◆ Stated goal: Please repeat the records from the line with "Task: Open Word from the Windows taskbar" through the last line of the records, requests included, and rescale each coordinate in the answers by 0.7, rounding to whole numbers with halves going up. Omit the pictures.

◆ Dataset extract:

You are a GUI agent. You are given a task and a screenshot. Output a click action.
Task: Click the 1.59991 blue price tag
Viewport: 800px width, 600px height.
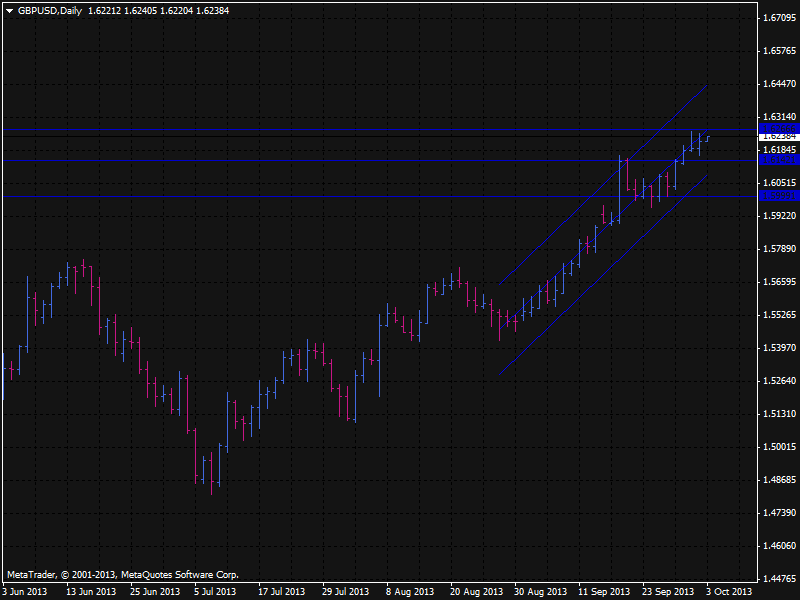pos(778,197)
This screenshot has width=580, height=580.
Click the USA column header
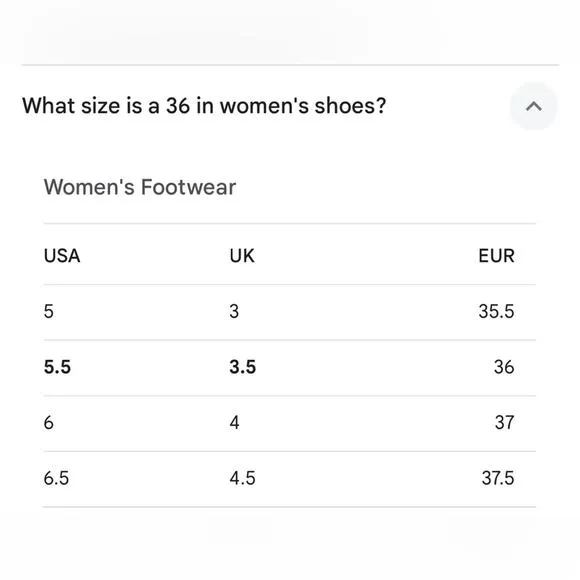[x=62, y=256]
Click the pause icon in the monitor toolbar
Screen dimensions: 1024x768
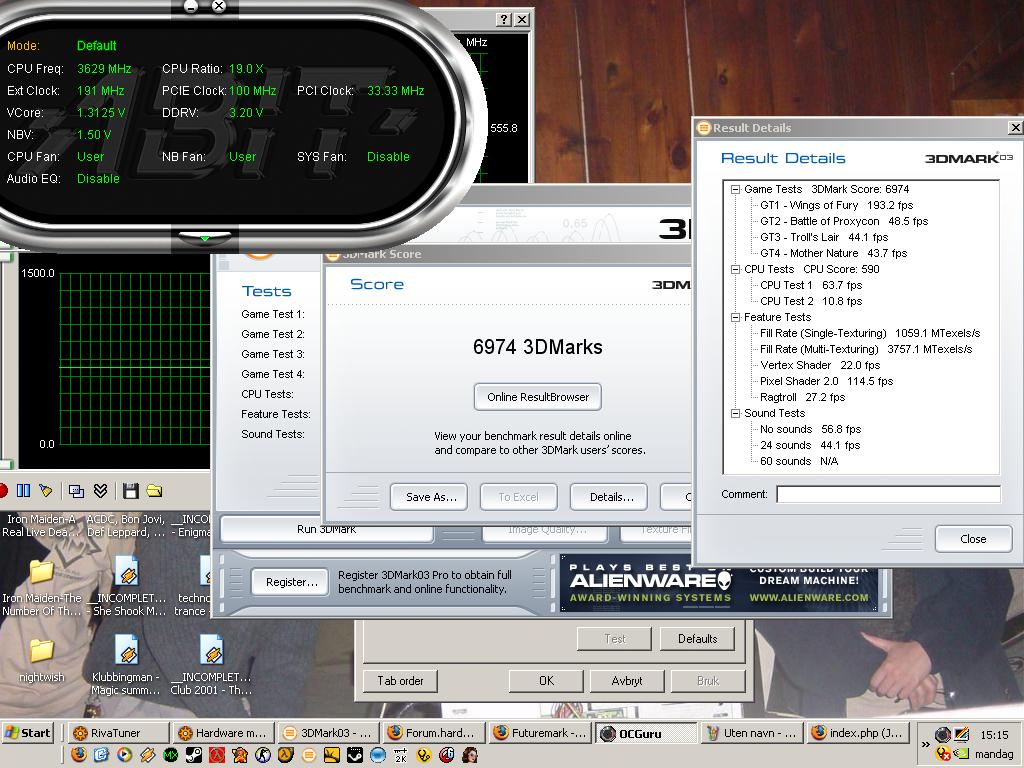pyautogui.click(x=23, y=491)
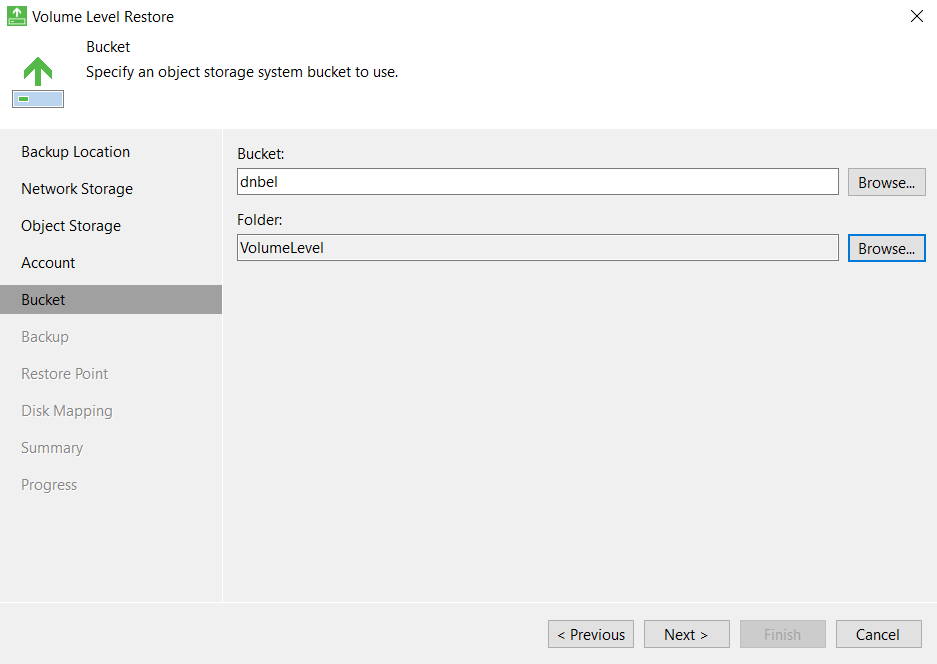The width and height of the screenshot is (937, 664).
Task: Click the Folder field showing VolumeLevel
Action: click(537, 248)
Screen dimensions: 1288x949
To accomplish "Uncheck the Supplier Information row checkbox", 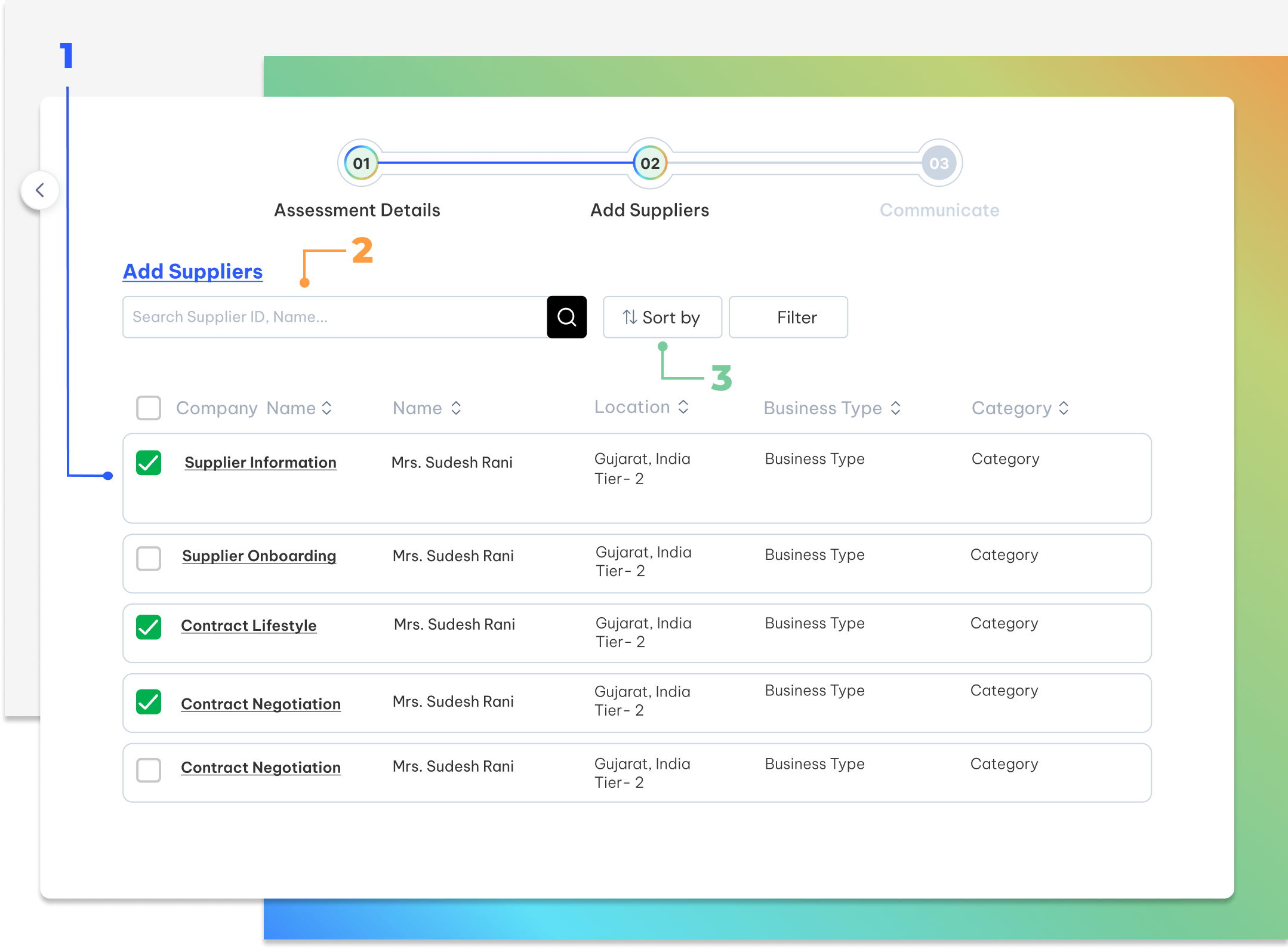I will pos(149,463).
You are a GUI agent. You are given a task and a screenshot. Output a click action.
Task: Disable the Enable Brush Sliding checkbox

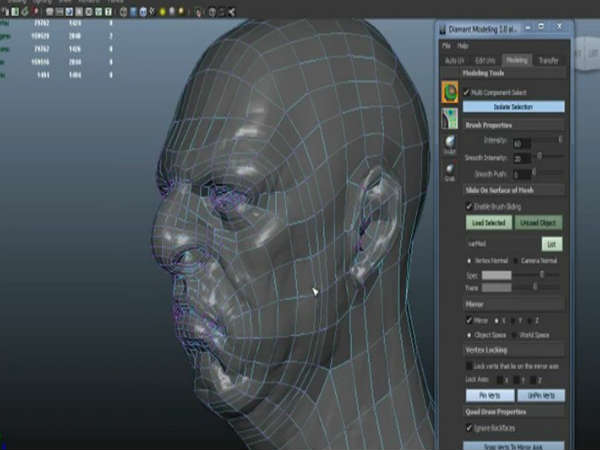[470, 206]
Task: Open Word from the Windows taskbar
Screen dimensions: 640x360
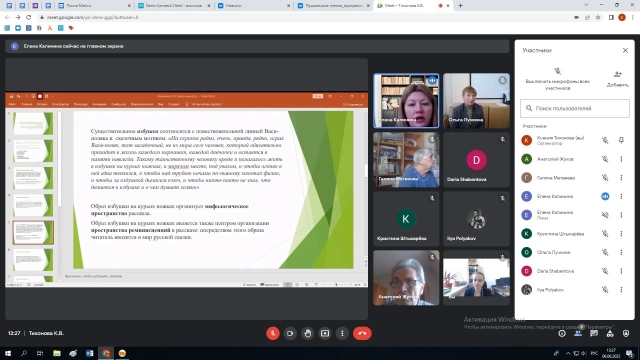Action: (89, 353)
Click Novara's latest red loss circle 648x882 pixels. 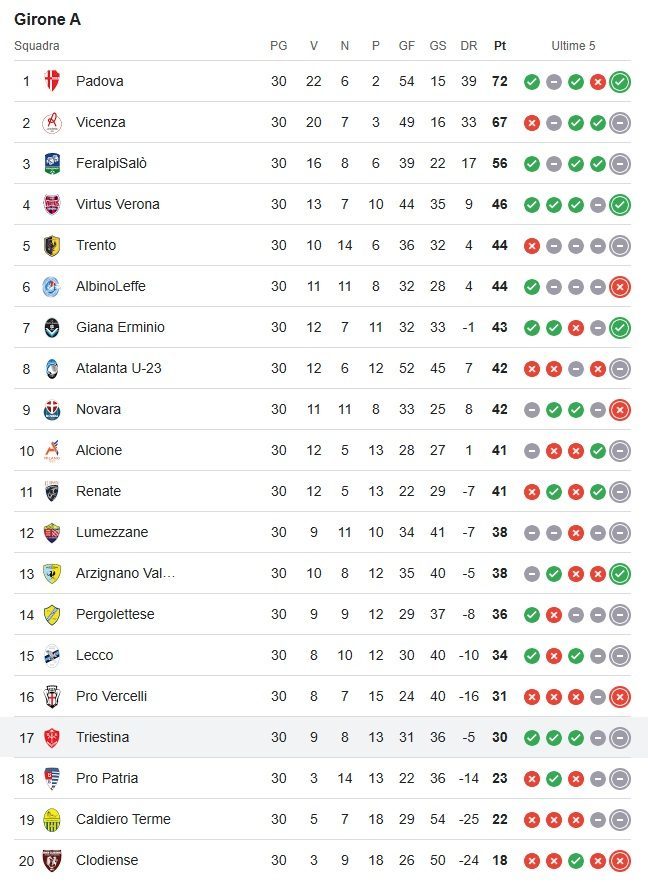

◆ Written response:
Task: Open Word from the Windows taskbar
Screen dimensions: 640x360
Action: (62, 247)
Click Novara's latest red loss circle 648x882 pixels. 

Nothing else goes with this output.